A questão jurídica central consiste em saber se a condenação pelos crimes de inserção de dados falsos em sistema de informações (art. 313-A do CP) e corrupção ativa (art. 333 do CP) pode ser mantida sem a realização de perícia técnica específica sobre os vestígios virtuais e sem prova expressa do liame subjetivo entre os depósitos bancários e o tipo penal.
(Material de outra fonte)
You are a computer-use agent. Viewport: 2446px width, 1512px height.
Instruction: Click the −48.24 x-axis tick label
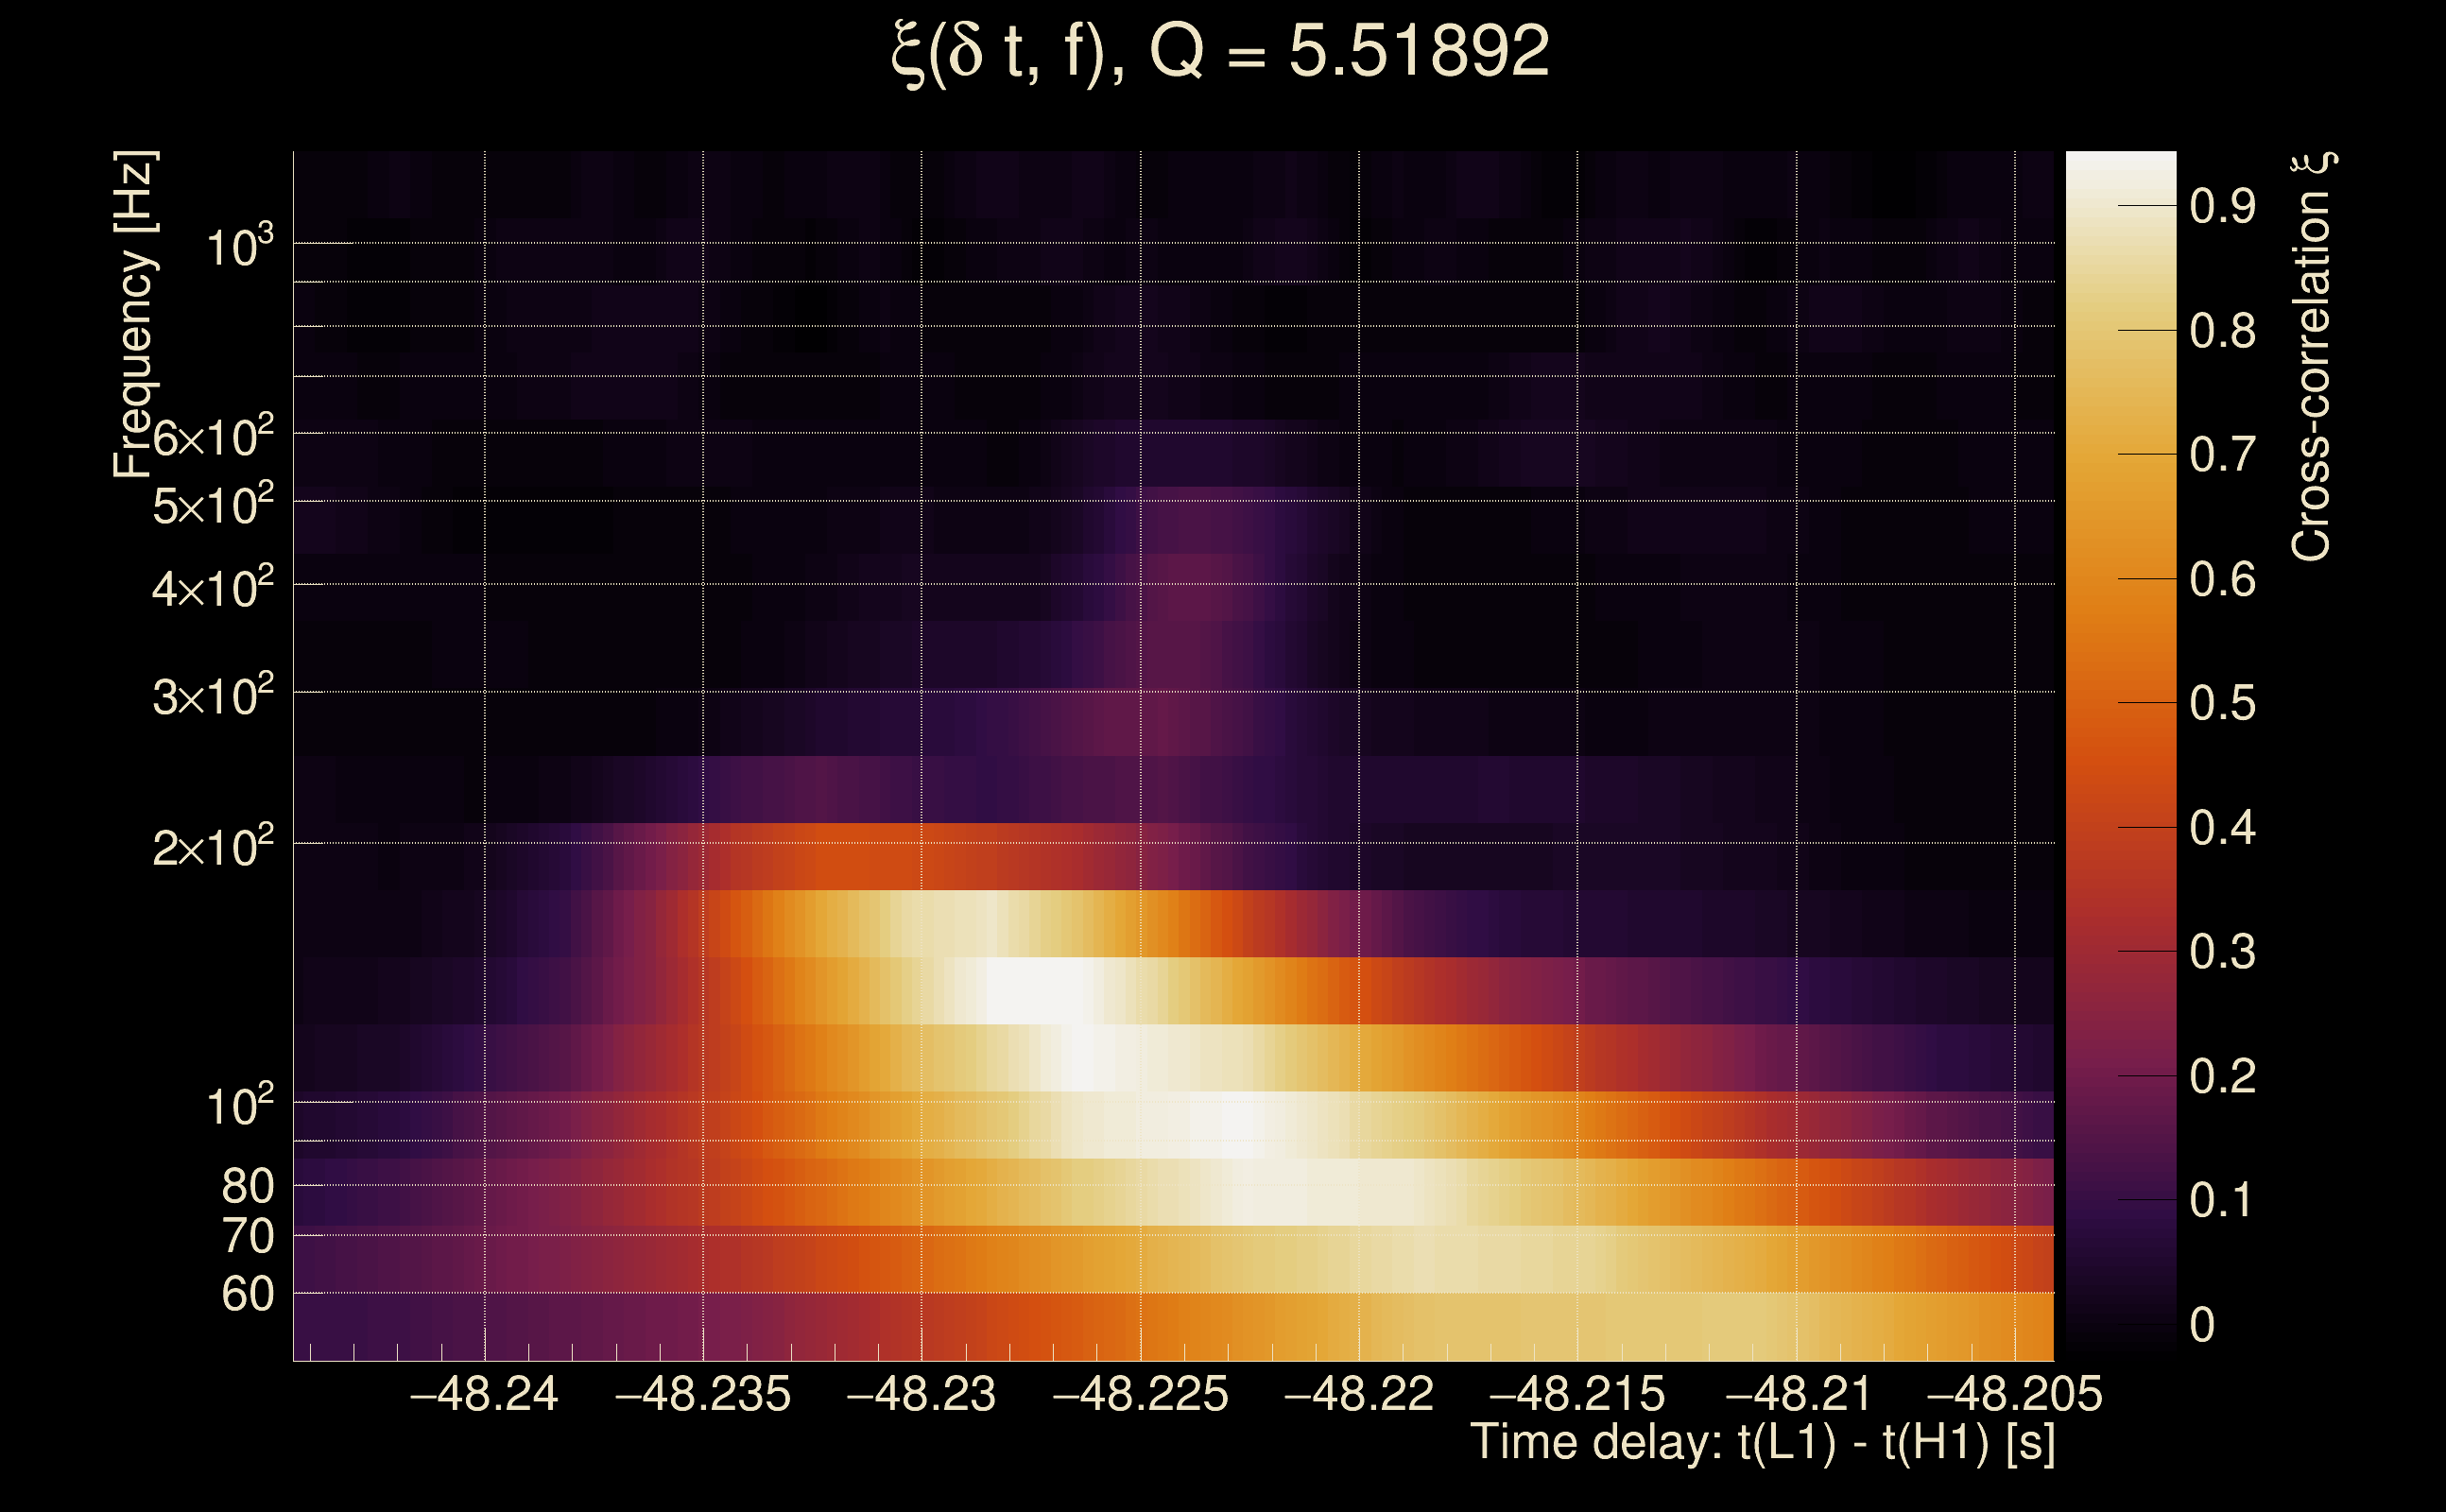[x=484, y=1395]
Discute-se ainda a dosimetria da pena, a caracterização das agravantes dos incisos I e II do art. 62 do CP e a configuração da continuidade delitiva nos atos de corrupção ativa.
O STJ, mediante decisão do Ministro Rogerio Schietti Cruz, manteve a condenação do recorrente, reconhecendo que o conjunto probatório reunido nos autos — extratos bancários, conversas em aplicativos de mensagens, documentos apreendidos, relatórios da operação policial Zaqueu e depoimentos testemunhais — era suficiente para atestar materialidade e autoria, independentemente de perícia técnica isolada. O recurso especial foi analisado com vistas ao parcial conhecimento, conforme parecer do Ministério Público Federal, mantendo-se a pena de 18 anos e 1 mês de reclusão mais 384 dias-multa em regime inicial fechado.